Social Media Tips for Parents and Families

There are several things families can do to ‘act’ rather than be ‘acted upon’ by social media influences.  Here are several specific and practical suggestions that can be a starting point for managing social media in your family:

  1. Talk about social media with your spouse and children. Hear what they have to say, share your views, and counsel together about the role of social media for your family. Discuss both the beneficial opportunities and the potential hazards of social media.
  2. Parents should model the social media habits and behavior they want their children (and spouses) to have. Beyond modeling proper mobile-device social etiquette and responsible limits on usage and frequency, parents can demonstrate being a positive influence and supportive of others in their posts, likes, comments and shares.
  3. Establish family rules for social media use.
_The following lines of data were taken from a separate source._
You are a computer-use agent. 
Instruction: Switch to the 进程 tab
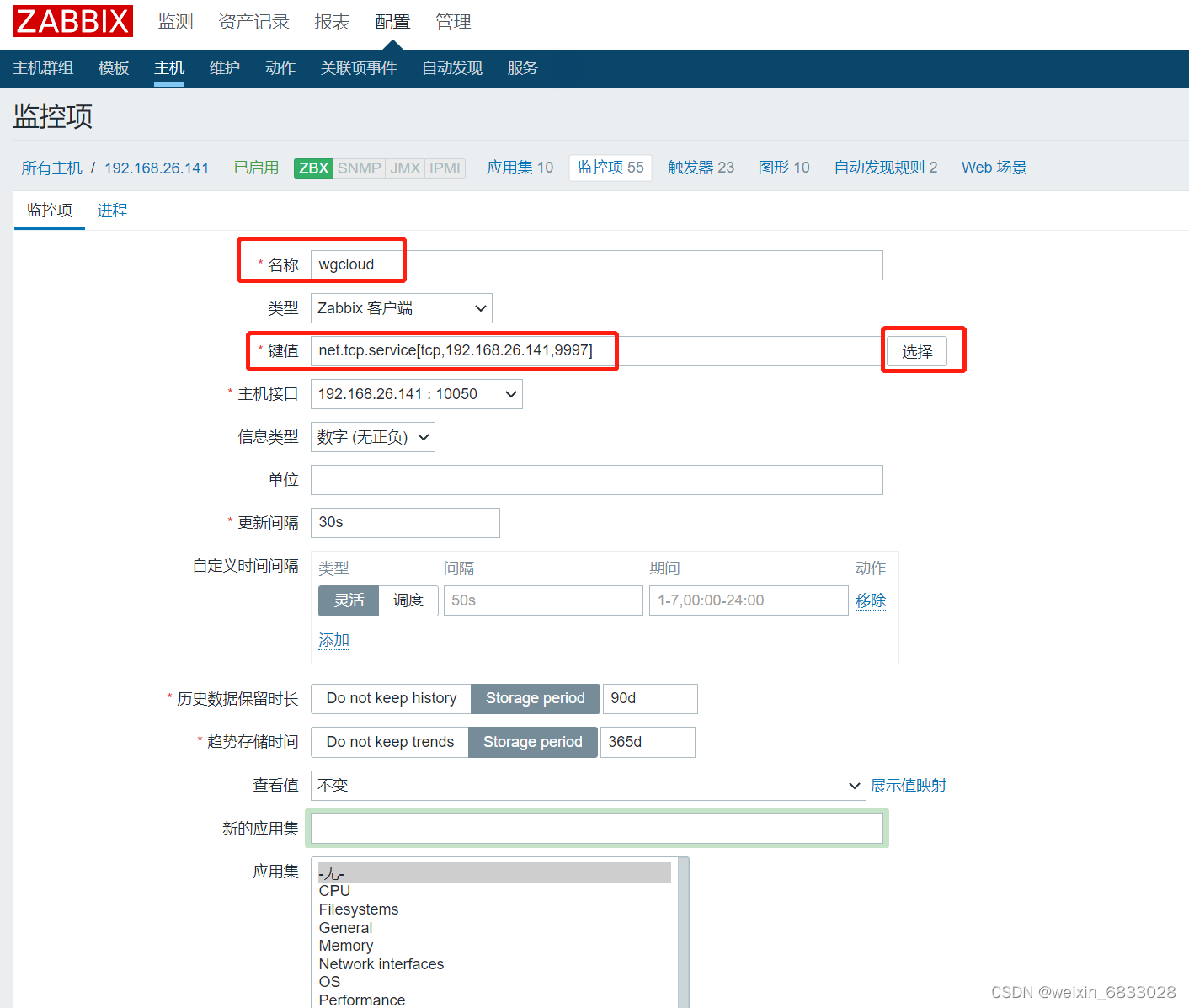pos(112,210)
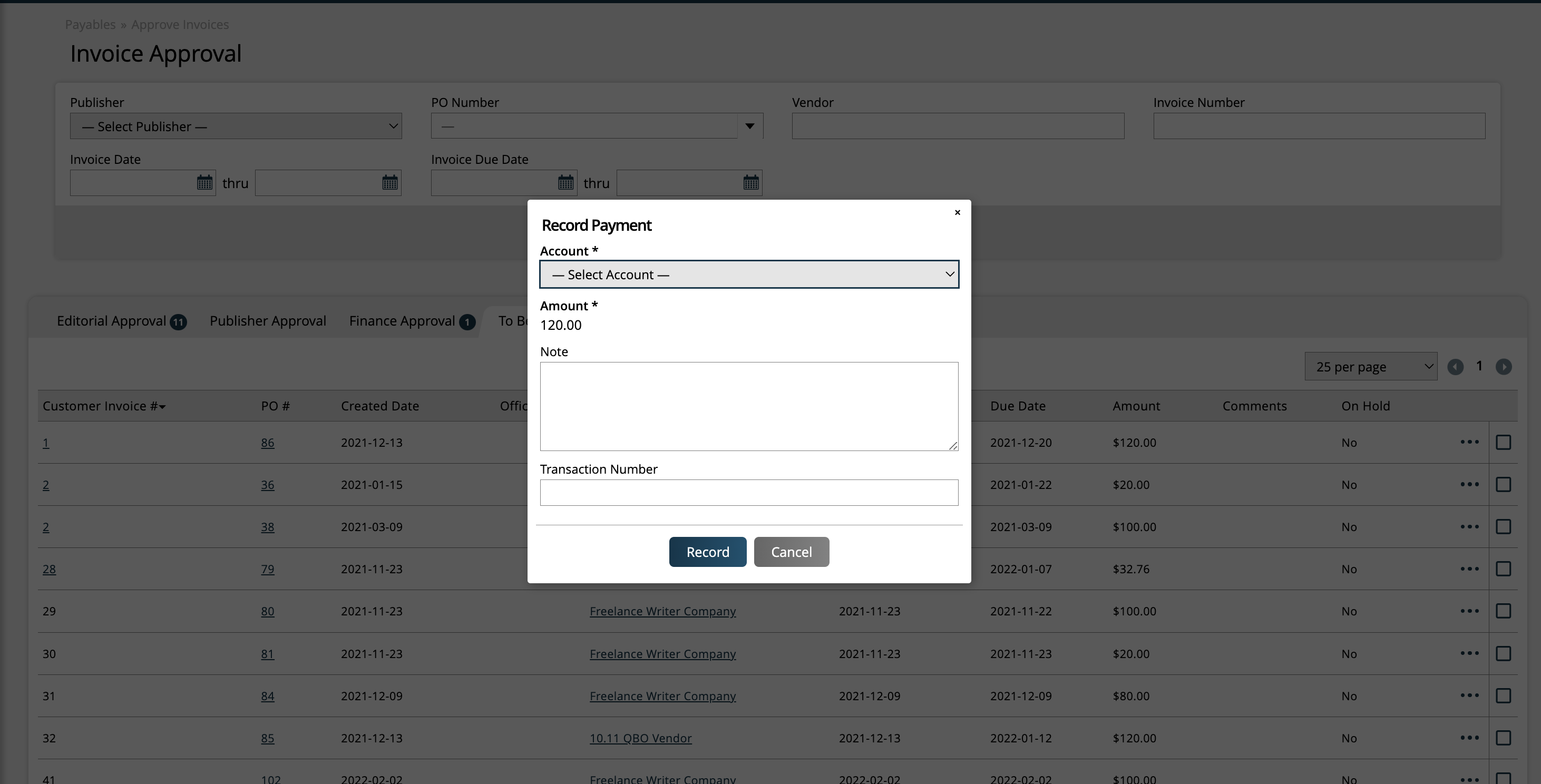This screenshot has height=784, width=1541.
Task: Click the Transaction Number input field
Action: tap(749, 492)
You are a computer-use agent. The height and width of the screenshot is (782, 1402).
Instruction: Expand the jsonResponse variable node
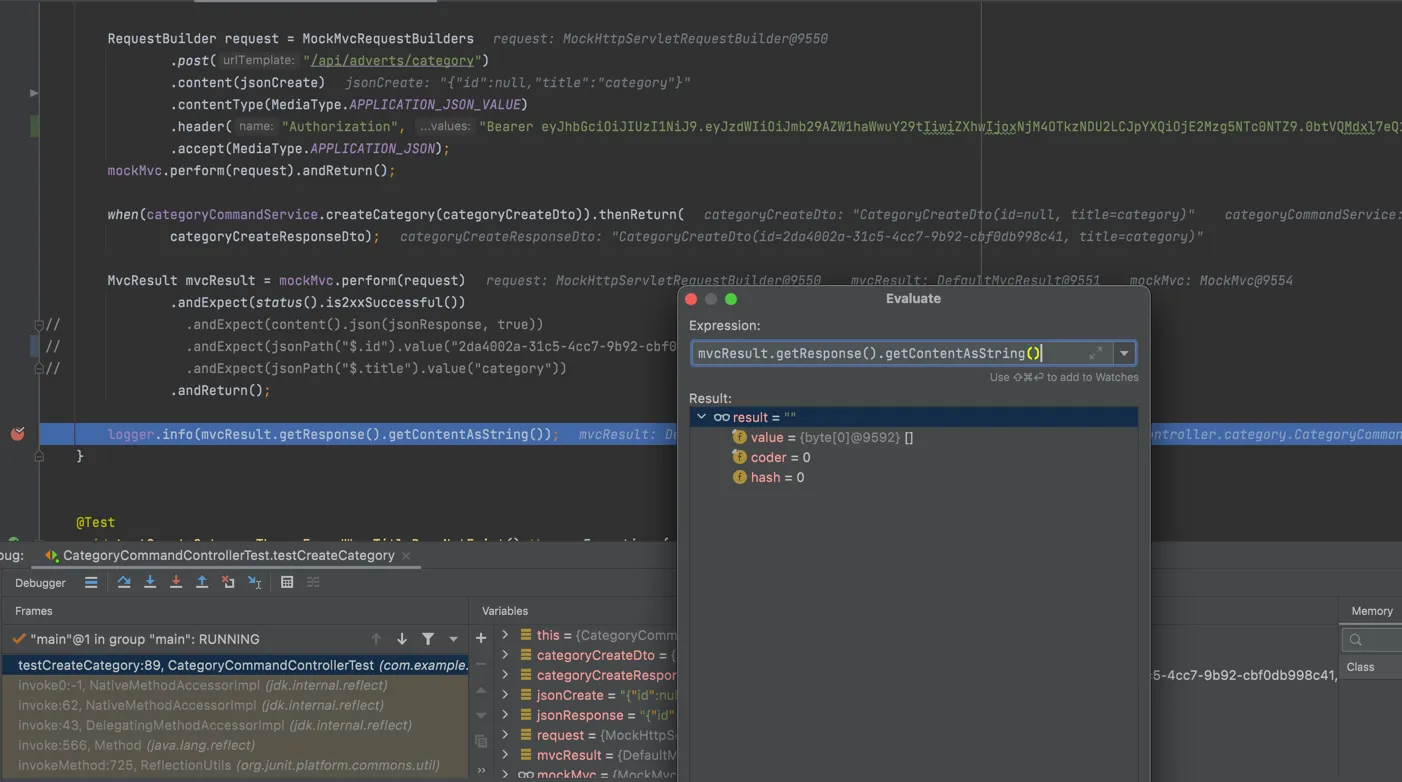pyautogui.click(x=505, y=715)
Rules may include guidelines for appropriate posts, photos, likes and comments; limits on social media use during family time or couple dates; use of social media-enabled devices at the dinner table or in bed; social guidelines for interrupting in-person conversations or face-face interactions to check social media alerts; or having all family members be friends and followers of each other. It is important all family members understand the “why” behind each rule and guideline.
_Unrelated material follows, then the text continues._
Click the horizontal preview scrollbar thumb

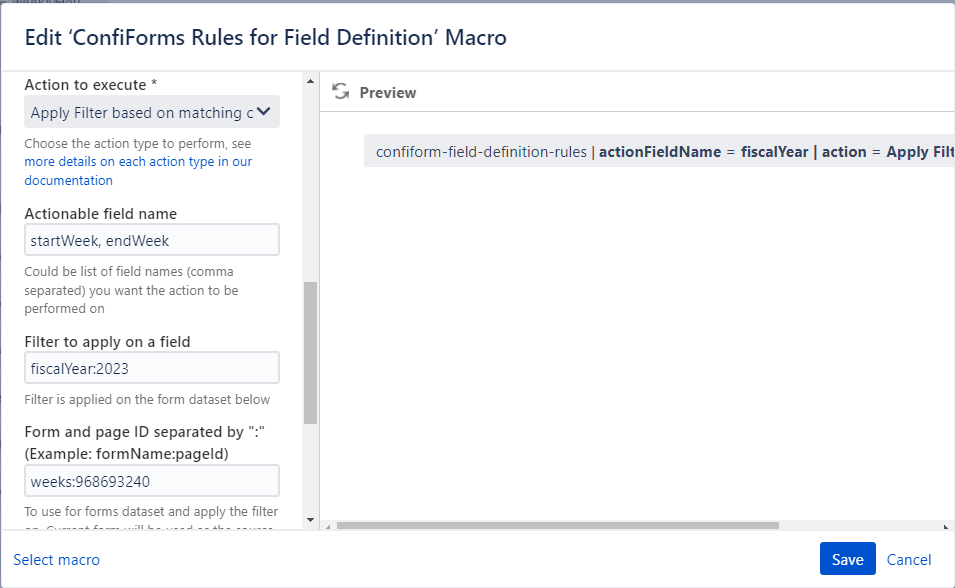point(560,524)
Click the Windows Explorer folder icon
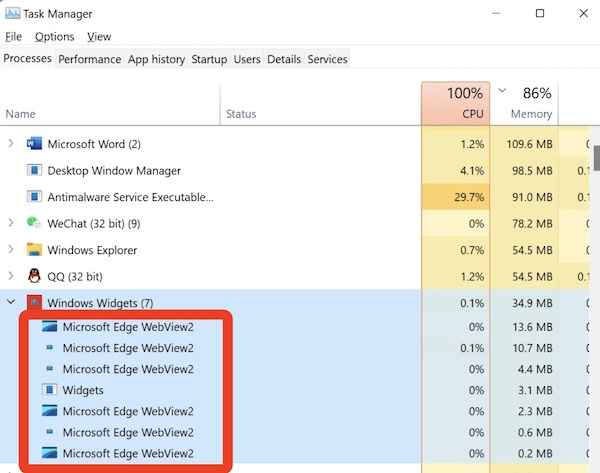This screenshot has height=473, width=600. click(x=35, y=250)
  4. Transparency – social media use should be completely transparent between spouses and between parents and their children. There are significant benefits when spouses have access to each other social media accounts, when parents have access to children’s accounts, and when both adolescents and parents have full access to each other’s devices and accounts. This level of accountability significantly reduces the potential for hidden social media accounts and inappropriate social media use.
  5. Monitor the amount of time spent on social media and set limits as appropriate. Use available tools to objectively monitor how much time individual family members spend on social media – guesstimates fuel subjective disputes and typically underestimate actual times.  Leverage tools like Screen Time (Apple iOS) and Family Link (Android) to accurately measure time spent on social media.
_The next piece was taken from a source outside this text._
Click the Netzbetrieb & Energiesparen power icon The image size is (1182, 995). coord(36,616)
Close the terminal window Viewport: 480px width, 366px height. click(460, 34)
  6. Don’t overreact or be over-controlling, especially with adolescents.

    “Be careful to not regiment excessively the use of technology or proliferate endless rules and restrictions.  Desired attitudes and righteous behavior cannot flourish in the soil of constantly constraining control and coercion.” (David A. Bednar, “They Should Proclaim These Things unto the World”, 2016 Seminar for New Mission Presidents)

  7. Parents of young children should limit time spent on social media as appropriate for their age. The specific social media apps and services children use should also be age appropriate.
  8. Teach children and adolescents about the long-term implications of their social media activities.
  9. Parents should periodically revisit these discussions and guidelines as children get older or their use of social media platforms expand.